On the Cross, Jesus took upon his beaten body the weight of the planet, sins of the distant past and far future. Sins of his disciples and own family, sins of those who betrayed him and scorned him, and sins of those who never knew or met him. And not just the sins, but the injustices. And the diseases. And the pain. And the mental disorders. And, by his resurrection from among the dead, he finally took our deaths and freed us from that skeletal grip of fear.
You see, we will only ever know our own personal pain. But He feels, felt, and will feel it all. He is, was, and will be that good to us. Can we not overcome our own shame and share our stories of his salvation and rescue of our lives, bodies, and minds?

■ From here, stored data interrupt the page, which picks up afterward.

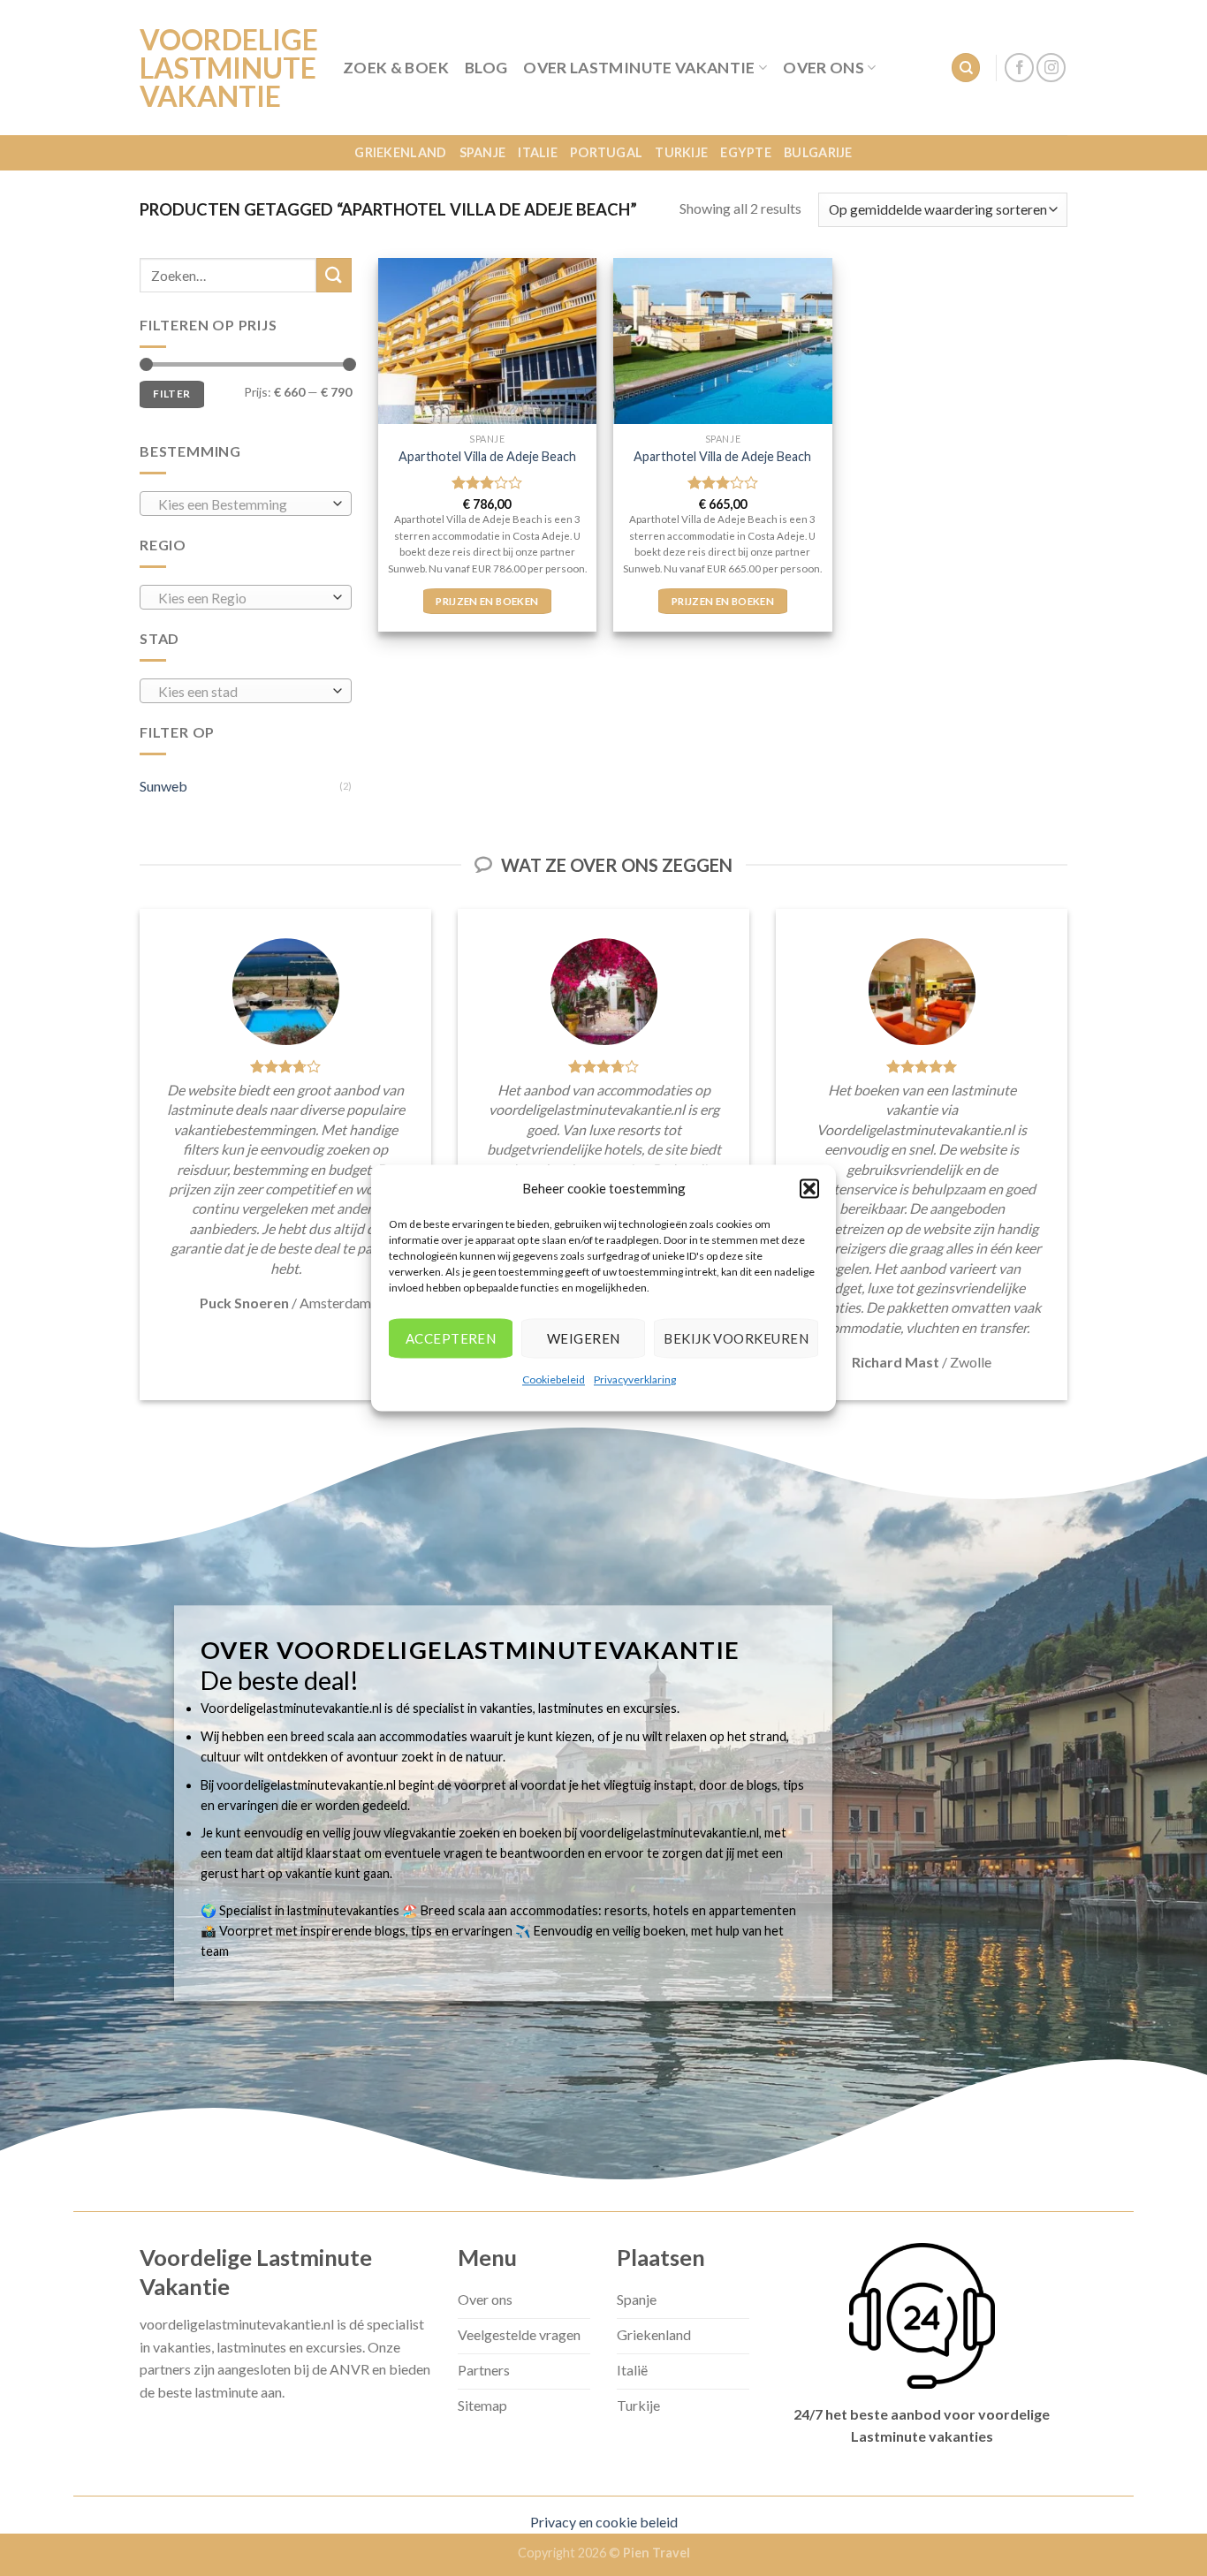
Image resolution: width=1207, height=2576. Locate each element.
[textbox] (241, 504)
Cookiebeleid (553, 1379)
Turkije (681, 152)
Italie (538, 152)
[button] (809, 1188)
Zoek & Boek (396, 67)
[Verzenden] (334, 275)
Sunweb (163, 785)
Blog (486, 67)
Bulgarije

Who cares if you were bipolar once? Schizophrenic? Dying from cirrhosis? Used to be gay? God cared already and he is willing to heal and deliver. And if he has healed and delivered you, it is no longer a shame but a story of God’s might and, possibly more importantly, His Love for us. This gives our dying planet hope that, as Paul wrote:
“Yet what we suffer now is nothing compared to the glory he will reveal to us later. For all creation is waiting eagerly for that future day when God will reveal who his children really are. Against its will, all creation was subjected to God’s curse. But with eager hope, the creation looks forward to the day when it will join God’s children in glorious freedom from death and decay. For we know that all creation has been groaning as in the pains of childbirth right up to the present time. And we believers also groan, even though we have the Holy Spirit within us as a foretaste of future glory, for we long for our bodies to be released from sin and suffering. We, too, wait with eager hope for the day when God will give us our full rights as his adopted children, including the new bodies he has promised us. We were given this hope when we were saved. (If we already have something, we don’t need to hope for it. But if we look forward to something we don’t yet have, we must wait patiently and confidently.)”
Romans 8:18-25 NLT
And as the song says:
“Don’t you tell me He can’t do it! Don’t you tell me He can’t do it!”
Because he has already done it. He has done it in me! He can do it in you.